Последний бой Пересвета — страница 42 из 66

– Зубейда! – взревело чудо-юдо, едва завидев всадницу, и с довольной улыбкой добавило почти русским языком, чтоб и врагам понятно было. – Меня имать обижать, а я их ипать, ипать!..

– О-о-о, Чолубэ! – девица соскочила на землю, подбежала к милому её сердцу чудищу, обхватила как смогла, за талию, припала щекой к волосатому животу. И повторила нежней, чем прежде:

– Чолубэ, зеница ока моего!

– Ишь ты, баба! – загоготал Севастьян. – Зачем эту нечисть обнимаешь, милая? Обними меня, и я тебя не обижу.

Он приблизился к Зубейде, протянул огромные лапищи, причмокнул губами. Проворковал, вытягивая трубочкой алые губы:

– Поцелуешь, Зубейда?

Что и говорить, хорош собой был Севастьян Бессребреник. Роста огромного, силы немерянной и ликом прекрасен. Бородушка-то у него во всю грудь, волос светлый, сединой не потраченный, вьется, кучерявится. Кожа чистая, розовая. В бороде, подобно кораллам заморским, губки алые блещут. А как заревёт он, как загогочет, так видно всему люду честному зубы его большие, белые, словно жемчуга. Один лишь изъян имела Севастьянова красота – нос его, не раз на москворецком льду посадскими кулаками сокрушённый, имел вид кривого пирожка слепленного кое-как неумелой поварихой и подгоревшего в печи.

– Ипать тую, сувать! – рявкнул фальшивый медведь.

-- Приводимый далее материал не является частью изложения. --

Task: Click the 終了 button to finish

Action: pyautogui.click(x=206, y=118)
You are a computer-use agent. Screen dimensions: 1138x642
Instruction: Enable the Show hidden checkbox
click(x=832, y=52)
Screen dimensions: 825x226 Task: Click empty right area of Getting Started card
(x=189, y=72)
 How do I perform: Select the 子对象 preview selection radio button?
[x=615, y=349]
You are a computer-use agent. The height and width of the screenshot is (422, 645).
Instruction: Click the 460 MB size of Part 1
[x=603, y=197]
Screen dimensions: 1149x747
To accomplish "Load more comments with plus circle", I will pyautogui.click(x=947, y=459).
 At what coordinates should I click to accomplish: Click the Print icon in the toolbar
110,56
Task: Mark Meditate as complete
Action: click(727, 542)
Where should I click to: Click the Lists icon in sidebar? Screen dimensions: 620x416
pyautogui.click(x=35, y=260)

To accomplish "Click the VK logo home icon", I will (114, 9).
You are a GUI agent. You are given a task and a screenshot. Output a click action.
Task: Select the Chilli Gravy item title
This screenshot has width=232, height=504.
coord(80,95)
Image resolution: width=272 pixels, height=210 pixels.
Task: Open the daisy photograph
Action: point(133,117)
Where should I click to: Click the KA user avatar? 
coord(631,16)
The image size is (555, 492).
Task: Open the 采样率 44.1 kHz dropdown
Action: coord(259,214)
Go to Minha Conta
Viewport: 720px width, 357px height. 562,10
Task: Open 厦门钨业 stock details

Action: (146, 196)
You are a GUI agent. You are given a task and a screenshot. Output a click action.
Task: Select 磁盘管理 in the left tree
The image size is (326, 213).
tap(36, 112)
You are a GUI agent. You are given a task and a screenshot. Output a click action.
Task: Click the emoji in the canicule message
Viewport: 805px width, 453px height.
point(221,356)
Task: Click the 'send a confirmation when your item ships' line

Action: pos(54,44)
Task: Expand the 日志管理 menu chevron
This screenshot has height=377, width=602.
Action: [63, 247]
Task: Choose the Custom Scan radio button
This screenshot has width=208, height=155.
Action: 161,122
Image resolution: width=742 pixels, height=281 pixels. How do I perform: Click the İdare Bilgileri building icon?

– Оставь её, – молвило человеческим голосом шерстистое длиннорукое существо, которое всё это время отсиживалось в кибитке. – Меня Ястырем зовут, это Зубейда – сирота, а Челубей – поединщик знатный, всей Орде известный. Его и всесильный, и темник Мамай, и царевич Арапша, лютый ворог мамаев, за лучшего воина во всей Орде почитают.

Ястырь говорил странно, словно лисица, гавкал, но каждое слово было понятно, и татарские слова он к речи не приплетал.

– Нешто баб мы не видали! Мы не насилуем. Нам так дают за красоту нашу, за доблесть, за щедрость… – бурчал Никита, исподтишка рассматривая Зубейду.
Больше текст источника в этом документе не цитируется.